------ Brano da leggere ------

Rappresentando il Padre la perfezione, e non avendo alcuna necessità, egli creò una manifestazione di sè stesso, un riflesso, un'immagine del pensiero monadico chiamata Barbelo, Gloria della Barbelo, Perfetta Forza, Pronoia del Tutto, Madre, Sua Immagine, I'Ennoia e, guarda caso, anche con il suo stesso nome Metropator ... ( in altre parti anche Sofia, chiamata Pistis).

Essendo la sua immagine ne possiede anche quasi tutte le qualità ma non la perfezione, mancando logicamente di quel "qualcosa" che rende la Monade ciò che è nell'intimo.

Barbelo chiede e riceve dalla Monade la prima Conoscenza, l'Immutabilità, la Vita Eterna e la Verità.

Fin qui non si può ancora parlare di due esseri distinti essendo una il pensiero dell'altra, abbiamo solo una Pentade degli éoni (pentade in quanto in cinque parti: Pensiero - Conoscenza - Immutabilità - Vita Eterna - Verità) definita anche Pentade degli éoni Bisessuati cioè Decade degli éoni, primo "Uomo" (non l'essere umano) o più semplicemente Pronoia, cioè il Padre/Madre (Metropator).

------

Compito richiesto 1
Nel brano su Barbelo, che cosa chiede e riceve Barbelo dalla Monade?
Compito richiesto 2
Riproduci fedelmente la parte del brano su Barbelo compresa tra "Rappresentando il Padre" e "Sofia, chiamata Pistis).", estremi inclusi.
Le righe riportate più avanti non servono.

------ Righe estratte ------

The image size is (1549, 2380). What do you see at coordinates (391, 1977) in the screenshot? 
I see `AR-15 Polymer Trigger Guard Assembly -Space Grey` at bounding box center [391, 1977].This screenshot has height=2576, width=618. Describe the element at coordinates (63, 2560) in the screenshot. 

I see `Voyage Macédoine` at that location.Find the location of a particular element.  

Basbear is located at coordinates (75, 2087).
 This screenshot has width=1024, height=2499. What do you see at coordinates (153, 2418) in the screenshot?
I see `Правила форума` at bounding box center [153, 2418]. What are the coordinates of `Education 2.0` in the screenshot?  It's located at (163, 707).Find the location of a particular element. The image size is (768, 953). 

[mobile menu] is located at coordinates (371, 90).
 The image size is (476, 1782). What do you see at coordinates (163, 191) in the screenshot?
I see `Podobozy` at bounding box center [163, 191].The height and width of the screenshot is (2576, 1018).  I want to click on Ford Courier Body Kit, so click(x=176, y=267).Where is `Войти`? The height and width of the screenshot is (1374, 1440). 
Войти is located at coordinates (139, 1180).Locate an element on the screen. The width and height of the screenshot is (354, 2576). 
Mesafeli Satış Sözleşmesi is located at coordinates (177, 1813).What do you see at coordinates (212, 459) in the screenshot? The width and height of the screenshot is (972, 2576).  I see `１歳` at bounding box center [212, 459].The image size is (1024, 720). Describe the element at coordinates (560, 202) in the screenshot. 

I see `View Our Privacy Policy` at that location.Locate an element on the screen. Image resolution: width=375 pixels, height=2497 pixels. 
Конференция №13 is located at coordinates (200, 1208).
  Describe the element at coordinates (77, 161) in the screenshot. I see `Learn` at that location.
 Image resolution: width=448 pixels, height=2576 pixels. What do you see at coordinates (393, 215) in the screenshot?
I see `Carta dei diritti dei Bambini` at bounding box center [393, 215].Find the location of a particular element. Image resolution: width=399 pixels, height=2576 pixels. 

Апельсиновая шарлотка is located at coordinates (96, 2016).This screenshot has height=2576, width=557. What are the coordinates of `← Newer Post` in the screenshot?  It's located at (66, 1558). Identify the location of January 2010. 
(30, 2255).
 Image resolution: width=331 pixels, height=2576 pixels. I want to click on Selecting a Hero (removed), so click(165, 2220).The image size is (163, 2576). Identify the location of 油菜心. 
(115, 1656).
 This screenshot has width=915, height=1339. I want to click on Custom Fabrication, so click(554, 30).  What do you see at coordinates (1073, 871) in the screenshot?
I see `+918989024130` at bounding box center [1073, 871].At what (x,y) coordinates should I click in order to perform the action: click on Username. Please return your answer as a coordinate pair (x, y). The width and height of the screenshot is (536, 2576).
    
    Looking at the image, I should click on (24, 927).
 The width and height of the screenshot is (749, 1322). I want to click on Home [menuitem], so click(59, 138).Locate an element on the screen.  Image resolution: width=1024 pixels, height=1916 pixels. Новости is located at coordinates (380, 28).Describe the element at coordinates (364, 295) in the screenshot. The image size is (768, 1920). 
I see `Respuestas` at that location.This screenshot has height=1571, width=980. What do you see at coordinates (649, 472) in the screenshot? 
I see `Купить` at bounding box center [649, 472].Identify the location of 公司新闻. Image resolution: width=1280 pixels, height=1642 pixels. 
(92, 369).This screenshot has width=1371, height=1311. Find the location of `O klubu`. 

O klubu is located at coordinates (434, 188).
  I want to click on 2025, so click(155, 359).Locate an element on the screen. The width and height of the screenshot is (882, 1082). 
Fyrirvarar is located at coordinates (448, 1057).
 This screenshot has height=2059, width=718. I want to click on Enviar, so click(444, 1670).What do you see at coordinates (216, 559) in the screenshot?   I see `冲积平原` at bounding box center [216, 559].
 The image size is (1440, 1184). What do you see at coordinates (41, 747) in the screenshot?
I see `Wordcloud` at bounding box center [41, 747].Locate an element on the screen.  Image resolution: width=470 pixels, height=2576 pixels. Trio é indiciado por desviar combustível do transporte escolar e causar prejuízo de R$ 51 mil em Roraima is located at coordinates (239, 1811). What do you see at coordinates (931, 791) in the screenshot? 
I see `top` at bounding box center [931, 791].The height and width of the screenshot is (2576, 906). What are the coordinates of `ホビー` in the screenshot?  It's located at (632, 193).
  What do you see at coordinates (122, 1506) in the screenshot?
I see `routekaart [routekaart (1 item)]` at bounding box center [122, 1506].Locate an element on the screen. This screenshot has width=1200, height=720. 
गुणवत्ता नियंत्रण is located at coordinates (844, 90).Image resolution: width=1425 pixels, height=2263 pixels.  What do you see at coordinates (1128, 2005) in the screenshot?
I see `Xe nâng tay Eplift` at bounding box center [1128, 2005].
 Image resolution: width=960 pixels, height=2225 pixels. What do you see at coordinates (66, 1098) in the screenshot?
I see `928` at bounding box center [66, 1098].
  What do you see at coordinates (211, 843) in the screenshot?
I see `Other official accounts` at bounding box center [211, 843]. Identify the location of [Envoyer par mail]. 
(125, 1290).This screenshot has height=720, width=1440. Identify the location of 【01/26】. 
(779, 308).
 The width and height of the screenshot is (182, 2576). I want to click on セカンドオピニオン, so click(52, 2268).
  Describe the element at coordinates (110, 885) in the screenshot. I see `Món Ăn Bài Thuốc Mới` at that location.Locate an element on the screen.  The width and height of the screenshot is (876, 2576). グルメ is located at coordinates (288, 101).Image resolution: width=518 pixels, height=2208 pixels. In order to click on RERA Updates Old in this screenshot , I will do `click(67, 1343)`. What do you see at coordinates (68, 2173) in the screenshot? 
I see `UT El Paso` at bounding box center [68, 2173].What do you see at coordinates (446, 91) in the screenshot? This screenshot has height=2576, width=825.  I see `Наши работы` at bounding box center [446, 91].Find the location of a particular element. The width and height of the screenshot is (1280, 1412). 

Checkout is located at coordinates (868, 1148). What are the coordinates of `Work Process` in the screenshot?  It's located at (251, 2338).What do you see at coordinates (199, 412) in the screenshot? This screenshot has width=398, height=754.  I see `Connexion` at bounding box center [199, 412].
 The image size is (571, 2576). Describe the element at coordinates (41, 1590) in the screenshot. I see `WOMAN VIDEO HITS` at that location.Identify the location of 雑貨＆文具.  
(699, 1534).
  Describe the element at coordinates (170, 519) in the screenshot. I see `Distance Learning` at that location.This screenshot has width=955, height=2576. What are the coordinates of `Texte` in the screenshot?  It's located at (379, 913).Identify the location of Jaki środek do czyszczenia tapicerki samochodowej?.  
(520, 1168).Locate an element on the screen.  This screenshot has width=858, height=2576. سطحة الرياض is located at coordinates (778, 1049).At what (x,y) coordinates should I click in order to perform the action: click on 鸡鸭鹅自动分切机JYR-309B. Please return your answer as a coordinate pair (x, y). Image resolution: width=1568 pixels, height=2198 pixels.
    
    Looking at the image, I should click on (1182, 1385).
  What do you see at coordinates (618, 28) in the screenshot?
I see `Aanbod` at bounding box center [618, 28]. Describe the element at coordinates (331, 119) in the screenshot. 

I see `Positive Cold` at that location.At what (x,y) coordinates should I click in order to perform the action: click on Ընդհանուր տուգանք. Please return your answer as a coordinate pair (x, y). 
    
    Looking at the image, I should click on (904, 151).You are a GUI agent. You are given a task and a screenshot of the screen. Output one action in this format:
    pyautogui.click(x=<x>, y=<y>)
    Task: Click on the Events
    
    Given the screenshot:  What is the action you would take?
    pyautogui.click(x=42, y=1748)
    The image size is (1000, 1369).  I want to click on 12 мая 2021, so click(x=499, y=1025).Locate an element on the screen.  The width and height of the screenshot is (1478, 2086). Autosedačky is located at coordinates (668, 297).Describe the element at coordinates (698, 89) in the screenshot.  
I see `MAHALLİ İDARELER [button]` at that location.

------

Risposta corretta 1
La prima Conoscenza, l'Immutabilità, la Vita Eterna e la Verità.

Risposta corretta 2
Rappresentando il Padre la perfezione, e non avendo alcuna necessità, egli creò una manifestazione di sè stesso, un riflesso, un'immagine del pensiero monadico chiamata Barbelo, Gloria della Barbelo, Perfetta Forza, Pronoia del Tutto, Madre, Sua Immagine, I'Ennoia e, guarda caso, anche con il suo stesso nome Metropator ... ( in altre parti anche Sofia, chiamata Pistis).